Our current priorities are to:

  • enhance protections for Florida panthers and expand panther habitat beyond southern Florida. In 2017, the U.S. Fish and Wildlife (FWS) conducted a status review for its 2008 Florida Panther Recovery Plan. Wildlands Network submitted scientific recommendations during the review process, with highlights including the designation of critical habitat for Florida panthers across Florida and in other southern states, and the reintroduction of panthers to core habitats in northern Florida and southern Georgia.
  • urge state wildlife officials to respond sensibly if cougars return to their state. One of our collaborative partners, Cougar Rewilding Foundation, has drafted response protocols for dealing calmly with cougars that move into areas where people are no longer accustomed to having big cats as neighbors. We will help ensure this protocol is made widely available so that both people and cougars remain safe.

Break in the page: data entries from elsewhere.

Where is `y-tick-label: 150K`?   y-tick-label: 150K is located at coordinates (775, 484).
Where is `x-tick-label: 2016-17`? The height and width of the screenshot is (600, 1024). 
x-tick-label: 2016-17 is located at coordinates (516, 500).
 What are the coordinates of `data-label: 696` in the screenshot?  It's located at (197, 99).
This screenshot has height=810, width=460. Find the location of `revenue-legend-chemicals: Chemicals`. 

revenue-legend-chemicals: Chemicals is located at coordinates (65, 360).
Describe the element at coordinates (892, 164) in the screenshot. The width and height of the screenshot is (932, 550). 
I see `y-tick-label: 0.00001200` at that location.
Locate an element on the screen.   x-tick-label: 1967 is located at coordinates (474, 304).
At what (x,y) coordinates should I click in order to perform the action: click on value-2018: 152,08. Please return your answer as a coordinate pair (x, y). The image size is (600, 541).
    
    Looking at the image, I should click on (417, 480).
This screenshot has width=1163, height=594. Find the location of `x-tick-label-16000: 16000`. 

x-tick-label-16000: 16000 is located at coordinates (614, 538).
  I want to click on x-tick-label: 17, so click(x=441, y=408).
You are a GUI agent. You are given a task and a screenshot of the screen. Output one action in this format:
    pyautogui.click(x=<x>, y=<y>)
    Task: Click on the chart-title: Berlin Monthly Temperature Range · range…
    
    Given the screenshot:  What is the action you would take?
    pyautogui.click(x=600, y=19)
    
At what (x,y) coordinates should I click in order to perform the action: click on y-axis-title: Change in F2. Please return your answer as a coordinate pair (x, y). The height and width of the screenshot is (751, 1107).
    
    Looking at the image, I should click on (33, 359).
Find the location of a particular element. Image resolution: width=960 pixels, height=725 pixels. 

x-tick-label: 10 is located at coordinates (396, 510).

Men and women seated in an exhibit hall wave to the camera
Enthusiastic citizens attend Wildlands Network’s presentation about Eastern cougar recovery at the Highlands Biological Station, North Carolina, 2017. Photo: Ron Sutherland.
  • advance public policy on behalf of cougars. In 2016, we co-drafted a joint letter with Cougar Rewilding Foundation opposing the FWS’s scientifically flawed decision to delist the “Eastern Cougar” from the Endangered Species Act. The FWS declared the Eastern Cougar extinct in 2018, suggesting that it’s up to states and other sovereigns to consider the relocation or reintroduction of cougars in the Midwest and the East. We are currently working with colleagues to explore the possibility of introductions on tribal lands.  In Utah—where cougars are aggressively hunted—we’re pushing to require wildlife agents to apply the best available science to cougar management.

Ultimately, the fate of cougars and other large carnivores will depend on fundamental changes in how such “nongame” species are managed by our state wildlife agencies.  We are working with partners to advance a paradigm shift in how carnivores are managed—from “shoot on site vermin” to a protected status guided by the ecological benefits of these keystone species.